**READING TEXT:**
= = = = =

Book Notes: A Seat at the Table

A Seat at the Table by Mark Schwartz
My rating: 4 of 5 stars

The relationship between IT and the rest of the business has been defined in the same terms as that of a contractor to its customer, where the business negotiates terms with IT and then frets about its ability to control IT’s delivery and customer service.

As such businesses are missing out on the value they could be receiving from agile:

  • Learning: In Agile we learn as we go and incorporate what we learn. In a plan-driven approach, we can only learn to the extent that it doesn’t change our original plan. Which is better: To adjust as we learn, or to reject learning for the sake of the plan?
  • Nimbleness: In Agile we harness change to the company’s advantage. As a project proceeds, circumstances change. Competitors introduce new products. The government introduces new regulations. New technologies appear. Our choice is between changing the plan to accommodate new developments or ignoring new developments.
  • Course Correction: In Agile we adjust course based on feedback-from users, from a product owner, from objective measures of system performance, and from management. The alternatives are to get less feedback or to ignore feedback.
  • Delivery: In Agile we deliver quickly and frequently to users. In the plan-driven approach, delivery often comes at the end of the project. Early delivery lets the baseness get value earlier (and there is a time value of money) and checks to see whether the product actually works in an operational setting.
  • Risk: In Agile we reduce risk by testing and delivering in short increments. At any given time, we risk only the small increment being worked on. In the plan driven approach, on the other hand, risk increases until delivery-the more we do without finishing and delivering, the more is at risk from defects, operational problems, or our inability to finish.
  • Salvage Value: In Agile we can terminate a project at any time without wasting money, since all the work to date has been delivered and is in use. In a plan-driven approach with delivery at the end, terminating the project before completion generally means that nothing has been salvaged.

= = = = =

**SOURCE DATA:**

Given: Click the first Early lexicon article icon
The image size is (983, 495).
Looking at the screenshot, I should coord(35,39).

= = = = =

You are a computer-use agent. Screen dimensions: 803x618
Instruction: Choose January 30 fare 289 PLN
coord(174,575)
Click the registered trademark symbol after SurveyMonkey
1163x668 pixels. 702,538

= = = = =

**TASKS:**
a – Answer these questions from the book notes.
(i) What rating do the notes give A Seat at the Table?
(ii) Under "Risk," what is the only thing at risk at any given time in Agile?
(iii) Under "Salvage Value," why can an Agile project be terminated at any time without wasting money?
b – Retype the passage of the book notes starting at "A Seat at the Table by" and ending at "and customer service.".

**SOLUTIONS PER TASK:**
a –
(i) 4 of 5 stars.
(ii) Only the small increment being worked on.
(iii) All the work to date has been delivered and is in use.

b –
A Seat at the Table by Mark Schwartz
My rating: 4 of 5 stars

The relationship between IT and the rest of the business has been defined in the same terms as that of a contractor to its customer, where the business negotiates terms with IT and then frets about its ability to control IT’s delivery and customer service.